Actor Migo Adecer has already apologized for his unruly behavior when he was arrested for side-swiping two traffic personnel last week, but that doesn’t mean he’s getting away completely scot-free.
The Philippine National Police (PNP) said that they will charge the actor for falsification of public documents today for presenting a fake driver’s license when he was arrested in Makati’s Poblacion village last week when the incident happened.
The PNP said that the Land Transportation Office (LTO), the government agency responsible for issuing drivers’ licenses, has determined that Adecer’s license was falsified.
Prior to injuring two government personnel in Poblacion, Adecer was caught committing a traffic violation in the nearby Rockwell complex, Rappler reported.
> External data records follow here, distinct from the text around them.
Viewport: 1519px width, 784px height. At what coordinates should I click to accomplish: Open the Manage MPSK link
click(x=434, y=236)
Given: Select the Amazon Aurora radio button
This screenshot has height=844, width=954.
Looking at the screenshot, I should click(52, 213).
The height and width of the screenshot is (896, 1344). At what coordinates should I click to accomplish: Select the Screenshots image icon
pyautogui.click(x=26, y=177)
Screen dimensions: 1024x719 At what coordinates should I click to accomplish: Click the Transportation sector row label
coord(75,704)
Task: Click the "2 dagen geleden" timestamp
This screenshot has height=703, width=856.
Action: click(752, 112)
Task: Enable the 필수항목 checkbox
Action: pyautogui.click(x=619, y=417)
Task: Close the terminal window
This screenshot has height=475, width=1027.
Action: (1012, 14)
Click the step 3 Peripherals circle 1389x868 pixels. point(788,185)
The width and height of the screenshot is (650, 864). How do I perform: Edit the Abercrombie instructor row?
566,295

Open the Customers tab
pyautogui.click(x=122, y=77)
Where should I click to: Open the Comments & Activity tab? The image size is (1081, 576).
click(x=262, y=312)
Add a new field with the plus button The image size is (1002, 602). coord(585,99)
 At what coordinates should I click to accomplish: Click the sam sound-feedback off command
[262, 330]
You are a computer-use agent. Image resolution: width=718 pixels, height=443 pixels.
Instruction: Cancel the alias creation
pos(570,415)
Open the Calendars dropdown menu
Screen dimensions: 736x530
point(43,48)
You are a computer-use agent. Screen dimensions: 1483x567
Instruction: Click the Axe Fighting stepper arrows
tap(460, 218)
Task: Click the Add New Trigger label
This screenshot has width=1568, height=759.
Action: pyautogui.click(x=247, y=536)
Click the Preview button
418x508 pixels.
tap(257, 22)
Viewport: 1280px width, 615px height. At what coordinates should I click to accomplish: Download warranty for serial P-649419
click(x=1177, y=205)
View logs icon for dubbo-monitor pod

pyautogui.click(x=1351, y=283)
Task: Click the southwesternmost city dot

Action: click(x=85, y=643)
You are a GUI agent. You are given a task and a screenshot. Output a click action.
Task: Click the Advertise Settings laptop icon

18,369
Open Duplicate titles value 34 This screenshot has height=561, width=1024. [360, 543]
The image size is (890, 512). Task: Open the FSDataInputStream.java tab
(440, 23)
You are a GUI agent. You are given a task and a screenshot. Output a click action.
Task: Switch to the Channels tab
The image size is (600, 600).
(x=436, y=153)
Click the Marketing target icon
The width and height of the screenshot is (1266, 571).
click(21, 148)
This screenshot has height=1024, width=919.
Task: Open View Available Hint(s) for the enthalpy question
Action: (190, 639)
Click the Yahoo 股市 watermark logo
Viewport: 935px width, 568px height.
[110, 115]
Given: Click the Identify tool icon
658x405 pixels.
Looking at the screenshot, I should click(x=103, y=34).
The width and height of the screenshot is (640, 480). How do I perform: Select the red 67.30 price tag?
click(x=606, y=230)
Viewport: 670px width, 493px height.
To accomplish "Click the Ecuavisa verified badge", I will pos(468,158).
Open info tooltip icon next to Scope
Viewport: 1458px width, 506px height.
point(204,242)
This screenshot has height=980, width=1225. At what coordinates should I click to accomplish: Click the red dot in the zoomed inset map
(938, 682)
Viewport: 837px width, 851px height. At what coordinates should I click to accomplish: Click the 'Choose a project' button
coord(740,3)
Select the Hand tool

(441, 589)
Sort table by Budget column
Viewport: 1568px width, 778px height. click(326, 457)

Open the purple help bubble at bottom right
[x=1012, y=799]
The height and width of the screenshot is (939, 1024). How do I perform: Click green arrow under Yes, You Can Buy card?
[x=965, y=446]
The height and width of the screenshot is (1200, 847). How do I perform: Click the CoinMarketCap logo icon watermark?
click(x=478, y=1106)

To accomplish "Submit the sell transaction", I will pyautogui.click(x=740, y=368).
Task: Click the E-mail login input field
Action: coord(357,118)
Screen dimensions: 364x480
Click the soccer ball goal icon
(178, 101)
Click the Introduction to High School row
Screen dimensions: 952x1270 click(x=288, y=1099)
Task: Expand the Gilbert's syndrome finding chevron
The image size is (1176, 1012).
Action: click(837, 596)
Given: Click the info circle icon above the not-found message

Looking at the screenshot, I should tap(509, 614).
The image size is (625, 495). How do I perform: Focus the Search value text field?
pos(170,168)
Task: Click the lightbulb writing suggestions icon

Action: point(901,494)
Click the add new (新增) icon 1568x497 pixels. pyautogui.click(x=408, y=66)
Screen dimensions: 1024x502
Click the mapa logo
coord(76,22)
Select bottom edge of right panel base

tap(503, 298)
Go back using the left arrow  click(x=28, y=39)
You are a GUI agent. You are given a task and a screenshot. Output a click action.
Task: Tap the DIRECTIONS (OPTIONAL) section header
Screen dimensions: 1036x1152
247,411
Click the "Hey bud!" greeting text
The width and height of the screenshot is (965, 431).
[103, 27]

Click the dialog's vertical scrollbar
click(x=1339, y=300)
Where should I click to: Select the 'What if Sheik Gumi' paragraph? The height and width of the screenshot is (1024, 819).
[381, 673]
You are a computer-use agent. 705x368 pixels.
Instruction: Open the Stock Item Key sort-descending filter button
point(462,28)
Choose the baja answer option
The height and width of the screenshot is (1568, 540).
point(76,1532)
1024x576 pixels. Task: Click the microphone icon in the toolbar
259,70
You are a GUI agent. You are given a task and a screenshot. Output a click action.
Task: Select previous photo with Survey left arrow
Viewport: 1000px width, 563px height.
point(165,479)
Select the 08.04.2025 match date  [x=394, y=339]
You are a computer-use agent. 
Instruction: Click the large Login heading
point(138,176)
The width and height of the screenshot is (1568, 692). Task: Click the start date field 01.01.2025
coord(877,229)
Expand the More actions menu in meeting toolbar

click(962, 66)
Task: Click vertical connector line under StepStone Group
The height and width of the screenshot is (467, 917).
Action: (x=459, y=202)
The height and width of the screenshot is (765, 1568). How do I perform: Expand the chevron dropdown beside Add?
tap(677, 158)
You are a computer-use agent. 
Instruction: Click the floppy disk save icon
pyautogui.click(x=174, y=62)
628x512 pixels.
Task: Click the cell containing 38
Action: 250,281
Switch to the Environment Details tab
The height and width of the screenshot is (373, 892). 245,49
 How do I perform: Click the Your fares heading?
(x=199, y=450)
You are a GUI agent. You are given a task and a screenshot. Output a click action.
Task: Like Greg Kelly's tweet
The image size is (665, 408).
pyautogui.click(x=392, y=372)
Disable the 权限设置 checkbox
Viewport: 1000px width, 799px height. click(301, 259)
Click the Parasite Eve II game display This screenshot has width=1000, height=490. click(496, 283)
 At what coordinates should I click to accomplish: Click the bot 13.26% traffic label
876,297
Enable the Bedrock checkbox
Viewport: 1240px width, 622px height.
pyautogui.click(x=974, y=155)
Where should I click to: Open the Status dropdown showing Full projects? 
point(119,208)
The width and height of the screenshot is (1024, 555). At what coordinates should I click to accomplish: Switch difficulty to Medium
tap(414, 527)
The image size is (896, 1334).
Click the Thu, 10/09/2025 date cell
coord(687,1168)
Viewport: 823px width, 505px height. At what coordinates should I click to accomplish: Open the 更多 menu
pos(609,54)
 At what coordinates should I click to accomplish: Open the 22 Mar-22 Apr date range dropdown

In that incident, he allegedly gave a different driver’s license, one which displays a different birth year from the version which he surrendered when he was caught in Poblacion.
In a statement released today by the Makati PNP, it said that the LTO will issue a certificate proving that the license was inauthentic.
“It was resolved during the conference that the LTO will issue a Certification attesting that the driver’s license presented by Adecer to the police is fake and the Makati PNP will file [a] criminal case for Falsification of Public Documents,” the Makati PNP said, according to The Philippine Daily Inquirer.
Meanwhile, the LTO is looking at the possibility of suspending and even permanently revoking Adecer’s license because he has already committed four reckless driving cases.
The 19-year-old actor was arrested on March 26 after hitting two Metropolitan Manila Development Authority (MMDA) personnel while he was driving his Subaru BRZ. He ran away from the crime, and after authorities caught up with him, became belligerent and shouted “this is corruption” when he was being arrested and told to give up his license.
However, the two MMDA employees decided not to charge Adecer of reckless imprudence after the actor promised that he will shoulder their medical expenses, the Inquirer reported.